ТЕКСТ ДОКУМЕНТА:
В главном лагере медицинский персонал боролся день и ночь, чтобы спасти как можно больше жизней. Это место потрясало любого, кто оказывался в нем. Тела тысячами лежали на земле, а между ними двигались, словно тени, полумертвые и полуживые; они перешагивали через трупы, как через бревна, и присаживались съесть добытую пищу спиной к штабелю мертвецов[501]. В лагере копали глубокие ямы длиной в десятки метров. Эсэсовцев заставляли на руках перетаскивать туда тела под проклятия и оскорбления бывших заключенных; некоторые охранники пытались бежать в лес, но их расстреливали, а их сослуживцам приходилось таскать трупы обратно в лагерь и бросать в ямы вместе с их жертвами[502]. В конце концов задача оказалась непосильной: тел было слишком много, и их стали сталкивать в ямы бульдозерами. Ушло почти две недели на то, чтобы всех похоронить[503].
Выживших из Лагеря I перевели в чистые, основательные казармы Лагеря II, переоборудованные под госпиталь. Как только загаженные, полуразвалившиеся деревянные бараки в главном лагере опустели, их сожгли огнеметами.
Медсестра-англичанка из вспомогательного персонала вспоминала, как терзалась угрызениями совести: зная о существовании таких лагерей еще с 1934 года, она не представляла себе – и не хотела представлять, – каковы они на самом деле. Медсестра и ее коллеги «пылали праведным гневом против тех, кто был в первую очередь ответственен за их появление, против немцев, и гнев этот становился в Бельзене сильнее с каждым днем»[504]. Их потрясло и то, что издевательства и унижения низвели многих узников до состояния животных: они дрались за еду и ели из мисок, одновременно служивших ночными горшками, которые в лучшем случае протирали тряпкой»[505].
Приток заключенных из главного лагеря стал угрозой для Густава и других выживших из Миттельбау: они оказались рядом с источником тифа. Здания, где разместили инфицированных, охранялись, но само их присутствие увеличивало риск, что зараза распространится по баракам.
Густав мечтал скорее покинуть это невыносимое, наводящее ужас место.
Через десять дней после освобождения первые транспорты с репатриантами получили разрешение на отъезд; они увозили на родину французов, бельгийцев и голландцев. Путь домой лежал для них через освобожденные страны. Тем же, кто раньше жил в Германии, Австрии и других местах, остававшихся зонами военных действий или до сих пор занятых нацистами, предстояло ждать. Густав с завистью наблюдал, как отправлялись транспорты, и в конце концов потерял терпение. Пускай это выглядело глупо, пускай Австрия еще не была свободна; он знал, что сумеет отыскать дорогу домой, и ничто ему не помешает. Он верил, что Фриц уже в Вене, дожидается его. Густаву срочно нужно было вернуться назад, к сыну. По крайней мере избавление от заключения он себе заслужил.

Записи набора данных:
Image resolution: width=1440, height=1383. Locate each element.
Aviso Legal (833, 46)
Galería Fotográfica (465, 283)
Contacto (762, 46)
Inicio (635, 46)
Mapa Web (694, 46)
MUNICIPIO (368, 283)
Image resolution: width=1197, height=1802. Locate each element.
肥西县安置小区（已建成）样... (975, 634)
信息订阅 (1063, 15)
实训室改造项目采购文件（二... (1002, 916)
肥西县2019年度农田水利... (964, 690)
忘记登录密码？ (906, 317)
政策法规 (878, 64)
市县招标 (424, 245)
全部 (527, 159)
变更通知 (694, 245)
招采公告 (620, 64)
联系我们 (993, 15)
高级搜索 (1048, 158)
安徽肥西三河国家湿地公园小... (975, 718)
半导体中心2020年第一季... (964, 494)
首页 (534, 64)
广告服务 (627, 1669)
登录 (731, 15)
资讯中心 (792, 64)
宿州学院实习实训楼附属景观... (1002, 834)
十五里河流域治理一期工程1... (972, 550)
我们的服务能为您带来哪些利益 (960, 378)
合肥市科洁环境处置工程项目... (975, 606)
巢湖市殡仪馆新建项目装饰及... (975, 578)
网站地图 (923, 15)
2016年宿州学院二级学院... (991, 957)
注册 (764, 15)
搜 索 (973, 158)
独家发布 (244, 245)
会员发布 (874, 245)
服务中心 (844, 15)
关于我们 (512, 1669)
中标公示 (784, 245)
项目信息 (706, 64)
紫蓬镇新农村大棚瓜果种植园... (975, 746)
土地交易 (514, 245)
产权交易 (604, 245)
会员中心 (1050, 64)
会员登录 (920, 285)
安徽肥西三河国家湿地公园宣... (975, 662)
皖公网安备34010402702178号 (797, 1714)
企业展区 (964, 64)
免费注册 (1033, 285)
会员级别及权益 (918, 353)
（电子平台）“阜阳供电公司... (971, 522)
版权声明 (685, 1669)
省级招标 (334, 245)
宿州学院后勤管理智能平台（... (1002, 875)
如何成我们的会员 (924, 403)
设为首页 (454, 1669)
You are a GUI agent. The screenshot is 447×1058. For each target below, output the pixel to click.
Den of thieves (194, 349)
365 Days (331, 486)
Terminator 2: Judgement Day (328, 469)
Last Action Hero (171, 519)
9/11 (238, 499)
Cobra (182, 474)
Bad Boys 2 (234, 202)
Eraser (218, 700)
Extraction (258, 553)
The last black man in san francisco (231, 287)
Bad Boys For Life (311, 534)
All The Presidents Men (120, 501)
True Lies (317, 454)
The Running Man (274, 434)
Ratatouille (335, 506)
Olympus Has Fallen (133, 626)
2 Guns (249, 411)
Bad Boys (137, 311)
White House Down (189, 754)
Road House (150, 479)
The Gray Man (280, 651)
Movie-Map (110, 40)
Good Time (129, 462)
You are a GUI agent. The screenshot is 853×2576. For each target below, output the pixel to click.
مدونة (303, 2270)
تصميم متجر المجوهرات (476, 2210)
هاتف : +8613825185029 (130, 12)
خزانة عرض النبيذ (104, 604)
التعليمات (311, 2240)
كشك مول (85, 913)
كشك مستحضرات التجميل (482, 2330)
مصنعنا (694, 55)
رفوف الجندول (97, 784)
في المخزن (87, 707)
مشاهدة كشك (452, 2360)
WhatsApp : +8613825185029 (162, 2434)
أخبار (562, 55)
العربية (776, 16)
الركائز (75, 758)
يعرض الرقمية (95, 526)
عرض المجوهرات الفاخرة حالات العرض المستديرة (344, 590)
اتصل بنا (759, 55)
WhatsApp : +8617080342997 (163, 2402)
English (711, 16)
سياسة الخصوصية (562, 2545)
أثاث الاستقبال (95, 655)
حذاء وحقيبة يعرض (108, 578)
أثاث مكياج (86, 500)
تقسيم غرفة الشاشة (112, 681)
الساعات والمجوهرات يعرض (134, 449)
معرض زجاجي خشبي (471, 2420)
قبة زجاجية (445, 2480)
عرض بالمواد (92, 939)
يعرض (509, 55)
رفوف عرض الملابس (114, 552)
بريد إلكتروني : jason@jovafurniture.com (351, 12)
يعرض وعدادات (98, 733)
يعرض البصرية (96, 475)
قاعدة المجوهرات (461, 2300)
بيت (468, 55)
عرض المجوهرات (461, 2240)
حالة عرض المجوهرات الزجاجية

ЗАДАНИЕ 1:
Процитируйте из отрывка о лагере Бельзен фрагмент, который начинается со слов «Приток заключенных из» и заканчивается словами «распространится по баракам.».
ЗАДАНИЕ 2:
Через сколько дней после освобождения первые транспорты с репатриантами получили разрешение на отъезд, согласно отрывку о лагере Бельзен?
ЗАДАНИЕ 3:
Напишите продолжение отрывка о лагере Бельзен, начиная сразу после его последнего предложения.
Строки набора данных здесь не используются.

ПИСЬМЕННЫЙ ОТВЕТ 1:
Приток заключенных из главного лагеря стал угрозой для Густава и других выживших из Миттельбау: они оказались рядом с источником тифа. Здания, где разместили инфицированных, охранялись, но само их присутствие увеличивало риск, что зараза распространится по баракам.

ПИСЬМЕННЫЙ ОТВЕТ 2:
Через десять дней.

ПИСЬМЕННЫЙ ОТВЕТ 3:
Выбрав момент, утром 30 апреля, в понедельник, он двинулся в путь. Собрав свои немногочисленные пожитки и захватив немного еды, Густав вышел из барака и по бетонированному плацу зашагал к дороге.
Но путь ему преградил венгерский солдат с винтовкой в руках.
– Куда это ты собрался?
– Домой, – сказал Густав. – Я ухожу.
В глазах у солдата он увидел тот же огонек, что у сотен эсэсовских охранников – ненависть антисемита к еврею-заключенному. Каких-то две недели назад венгры сражались на стороне нацистов. Густав попытался его обойти. Солдат поднял винтовку и прикладом ударил его в грудь. Густав захрипел и едва не упал.
– Сделаешь еще шаг, и я тебя застрелю, – пригрозил солдат.
Густав повидал достаточно, чтобы знать: тот сдержит слово. Побег не удался; он снова был в ловушке.
Потирая руками ушибленную грудину, он пошел обратно в свой блок. Выбраться из Бельзена оказалось сложнее, чем он предполагал. Густав обсудил ситуацию с еще одним венцем, по имени Йозеф Бергер, который тоже мечтал скорее вернуться домой.
В тот же вечер они вдвоем потихоньку вышли из барака и стали бродить вокруг, поглядывая на стражу. Наконец настал долгожданный момент смены караула; солдаты отвлеклись, и Густав с Йозефом, воспользовавшись случаем, бросились бежать – на этот раз не по дороге, а в направлении леса, подходившего к лагерю с северо-западного края.